Speaking on HPLC diets for obesity is Mount Sinai School’s Jeffrey Mechanick, M.D., who starts out with the theoretical advantage and perspective of low-carb diets.
There is a clinical problem of obesity, type-2 diabetes and cardiovascular disease. And there is controversy about whether or not total calories matter or if there is something to the composition of calories as in a high-fat, high-protein, low carb diet.
The minimal amount of daily carbohydrate recommended is 130 grams per day (ADA; IOM). The IOM says healthy eating is carbs 45-60 percent carbs.

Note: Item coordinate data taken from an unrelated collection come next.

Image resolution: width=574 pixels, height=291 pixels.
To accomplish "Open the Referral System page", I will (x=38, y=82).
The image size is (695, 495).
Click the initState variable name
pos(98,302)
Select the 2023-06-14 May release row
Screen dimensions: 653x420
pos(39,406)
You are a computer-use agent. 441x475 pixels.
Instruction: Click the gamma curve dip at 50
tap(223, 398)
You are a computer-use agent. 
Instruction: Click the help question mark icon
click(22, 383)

As a summary of HPLC diets, there are many:
Dr. Mechanick has an interest in Paleo dieting since it is based on genomic programming and evolutionary biology. Like McKeown before him, he says that Mediterranean diet is no single diet, but is characterized by a diet high in fruits and vegetables, moderate fish and alcohol, high in olive oil, high in polyphenols and little meat. The cardiovascular benefits have been demonstrated.

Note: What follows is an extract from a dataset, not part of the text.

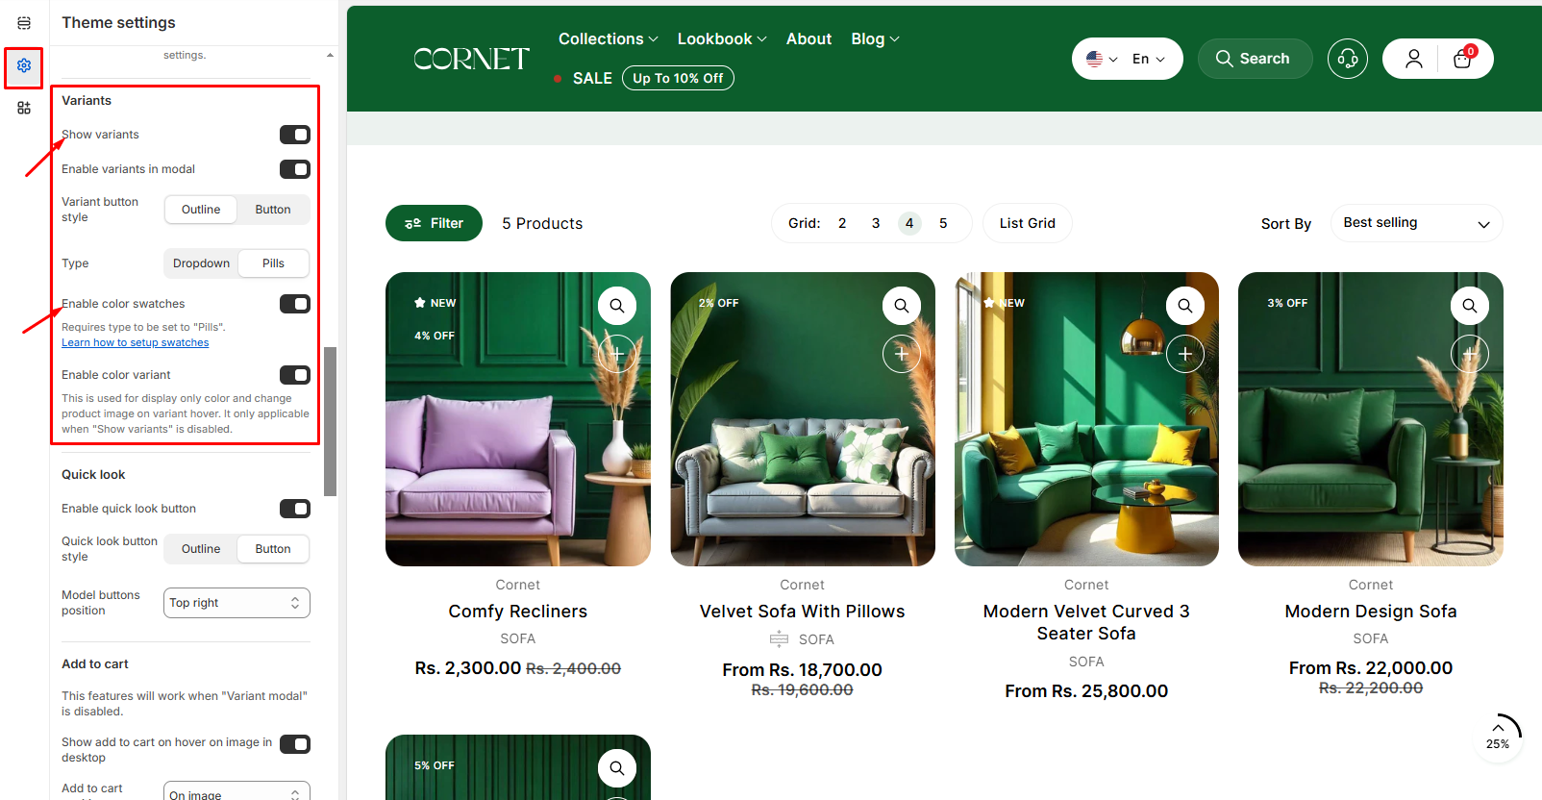
Task: Open the Best selling sort dropdown
Action: [1416, 223]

What’s the theoretical advantage of HPLC diets? They restrict refined carbohydrates, lower glycemic excursions, insulin levels, total calorie intake. High protein may increase satiety.
But there are concerns there’s evidence for lack of long-term benefit, increased risk for kidney stones, ketosis and bad breath, low in fiber, calcium, magnesium, potassium, iron, folate, thiamine; is higher in saturated fat then increase in CVD risk, increase cancer risk if low in fruits and vegetables.
What’s the compromise? To tailor a HPLC where carbohydrate is replaced with healthy fats like MUFAs, PUFAS and omega-3s along with high biological value proteins, especially plant proteins, low-glycemic complex carbs.
Dr. Mechanick then goes into quite a few of the studies regarding low-carb diets and comparisons to other diets. I’m going to try to summarize by saying that: According to studies and meta-analyses on RCTs, a Mediterranean-style low-carb diet leads to same weight loss and is healthier than other low-carb diets.
However, Dr. Mechanick notes, the data do not support that all people should be on low-carb diets.
He concludes that there are inconclusive results of HPLC diets based on well-conducted PRCTs, there are inconsistencies due to problems with surrogate markers, and that we need a systems approach to better understand complexities.